Wednesday, September 27, 2006

Un opéra retiré en Allemagne par peur de réactions islamiques

Il y a trois ans, la scène finale d'Idoménée, opéra de Mozart joué au Deutsche Oper de Berlin, avait juste causé quelques remous. A l'issue de l'ultime note, Idoménée, le roi de Crète, revenait sur scène avec un sac ensanglanté. Contrairement au livret, le personnage ne sortait pas la tête de son fils, réclamée par Poséidon pour pouvoir retourner sur son île, mais celles du dieu de la mer, de Jésus, de Bouddha et de Mahomet.
Aujourd'hui, cette scène, imaginée par le metteur en scène Hans Neuenfels, vaut l'annulation des représentations de cette oeuvre, qui devait être rejouée en novembre, de peur qu'elle ne suscite des réactions parmi les musulmans.

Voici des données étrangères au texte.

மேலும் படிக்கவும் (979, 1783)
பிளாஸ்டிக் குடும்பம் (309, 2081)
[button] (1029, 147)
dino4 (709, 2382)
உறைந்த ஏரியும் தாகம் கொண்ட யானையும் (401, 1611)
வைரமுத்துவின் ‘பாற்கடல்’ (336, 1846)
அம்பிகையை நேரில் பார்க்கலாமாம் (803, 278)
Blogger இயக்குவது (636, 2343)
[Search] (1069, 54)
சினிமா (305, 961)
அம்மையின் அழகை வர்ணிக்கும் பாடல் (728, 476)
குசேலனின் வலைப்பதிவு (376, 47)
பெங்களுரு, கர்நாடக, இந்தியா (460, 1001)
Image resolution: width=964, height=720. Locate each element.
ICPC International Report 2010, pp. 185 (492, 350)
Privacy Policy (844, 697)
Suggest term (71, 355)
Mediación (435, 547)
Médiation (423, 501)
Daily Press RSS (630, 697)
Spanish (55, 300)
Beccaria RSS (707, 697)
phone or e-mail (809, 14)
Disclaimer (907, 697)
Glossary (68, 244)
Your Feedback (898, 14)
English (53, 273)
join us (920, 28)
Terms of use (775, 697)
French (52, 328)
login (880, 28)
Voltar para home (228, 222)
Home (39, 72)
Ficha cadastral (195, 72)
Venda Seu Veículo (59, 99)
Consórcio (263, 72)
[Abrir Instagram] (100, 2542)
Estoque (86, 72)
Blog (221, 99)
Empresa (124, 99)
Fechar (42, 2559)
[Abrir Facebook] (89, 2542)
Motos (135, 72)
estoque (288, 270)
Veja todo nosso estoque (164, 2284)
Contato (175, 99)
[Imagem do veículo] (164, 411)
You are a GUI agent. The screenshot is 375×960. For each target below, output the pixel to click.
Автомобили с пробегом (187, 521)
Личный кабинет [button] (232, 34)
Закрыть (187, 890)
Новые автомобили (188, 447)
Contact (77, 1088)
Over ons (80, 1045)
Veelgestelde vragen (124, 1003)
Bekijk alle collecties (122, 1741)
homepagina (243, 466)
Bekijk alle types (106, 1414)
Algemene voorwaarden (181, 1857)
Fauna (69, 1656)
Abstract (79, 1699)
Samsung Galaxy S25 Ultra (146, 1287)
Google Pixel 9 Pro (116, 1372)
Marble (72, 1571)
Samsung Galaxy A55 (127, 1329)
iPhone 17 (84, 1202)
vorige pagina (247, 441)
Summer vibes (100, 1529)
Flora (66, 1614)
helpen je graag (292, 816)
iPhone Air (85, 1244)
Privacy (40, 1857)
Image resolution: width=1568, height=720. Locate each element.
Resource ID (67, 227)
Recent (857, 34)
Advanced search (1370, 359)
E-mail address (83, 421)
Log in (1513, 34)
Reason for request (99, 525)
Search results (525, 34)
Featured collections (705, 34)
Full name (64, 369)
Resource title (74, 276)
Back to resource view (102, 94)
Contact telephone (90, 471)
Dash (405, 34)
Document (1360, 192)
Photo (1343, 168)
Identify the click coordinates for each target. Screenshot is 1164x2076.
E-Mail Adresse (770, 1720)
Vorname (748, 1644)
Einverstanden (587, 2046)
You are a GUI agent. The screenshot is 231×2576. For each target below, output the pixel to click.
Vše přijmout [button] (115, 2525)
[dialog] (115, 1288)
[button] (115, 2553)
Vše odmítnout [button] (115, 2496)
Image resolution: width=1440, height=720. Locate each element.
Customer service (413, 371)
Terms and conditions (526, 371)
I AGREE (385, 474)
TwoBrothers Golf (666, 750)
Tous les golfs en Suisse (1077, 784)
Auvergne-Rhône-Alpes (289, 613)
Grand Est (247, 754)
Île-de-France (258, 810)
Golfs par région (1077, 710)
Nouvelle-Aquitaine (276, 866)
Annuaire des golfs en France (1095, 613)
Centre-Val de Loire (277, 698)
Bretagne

Au nom du principe de précaution, la direction du Deutsche Oper, l'une des trois salles d'opéra de Berlin, a décidé, lundi 25 septembre, de déprogrammer Idoménée et de proposer à la place Les Noces de Figaro et La Traviata. Il en va de "la sécurité du public et des collaborateurs de l'opéra", plaide la directrice de l'établissement, Kirsten Harms. La police régionale de Berlin avait en effet mis en garde la direction de l'opéra contre d'éventuelles réactions inopportunes de la part de musulmans susceptibles d'être offensés. La police a affirmé ne pas avoir été informée de menaces à l'encontre du Deutsche Oper. Tout juste a-t-elle reçu, en juin, un coup de téléphone anonyme d'une personne ayant vu Idoménée qui s'inquiétait de l'impact de la scène finale. La police s'est "contentée" de faire part de l'évolution de la situation après les réactions suscitées par l'affaire des caricatures de Mahomet.

Publiés à l'automne 2005 dans un quotidien danois puis dans d'autres pays dont l'Allemagne, ces dessins avaient provoqué la colère de bon nombre de musulmans de par le monde. La représentation blasphématoire du prophète aurait été l'élément décisif ayant incité des jeunes Libanais à vouloir commettre des attentats à la valise piégée, le 31 juillet, dans deux trains régionaux allemands. Mal conçues, les valises n'avaient pas explosé.

La décision surprise du Deutsche Oper a suscité un vaste débat sur la liberté d'expression. Peut-on renoncer à ce principe sans aucun débat, à la simple évocation d'une éventuelle menace ? Quand bien même la menace serait vraisemblable, doit-on reculer de la sorte ? L'annulation d'Idoménée ne revient-elle pas à donner raison aux extrémistes de tous bords ?

La polémique va bon train outre-Rhin. Les responsables politiques, notamment, ont dénoncé, tant à droite qu'à gauche, cet "acte d'autocensure". Hans Neuenfels, l'auteur de la mise en scène, a reproché à la directrice du Deutsche Oper d'avoir cédé à "l'hystérie".
Tout en affirmant qu'Idoménée reviendrait un jour à l'affiche, Mme Harns a tenu face au tollé de critiques. Elle soutient que si un incident avait eu lieu lors des quatre représentations prévues, on lui aurait reproché de ne pas avoir tenu compte des avertissements de la police et du contexte tendu autour du thème religieux.

Une des rares personnalités à avoir approuvé sa décision est le président du Conseil de l'islam, une des organisations représentant les quelque trois millions de musulmans - en grande majorité des Turcs - résidant en Allemagne. Ali Kizilkaya aurait souhaité qu'Idoménée, dans la mise en scène d'Hans Neuenfels, n'ait même jamais eu lieu.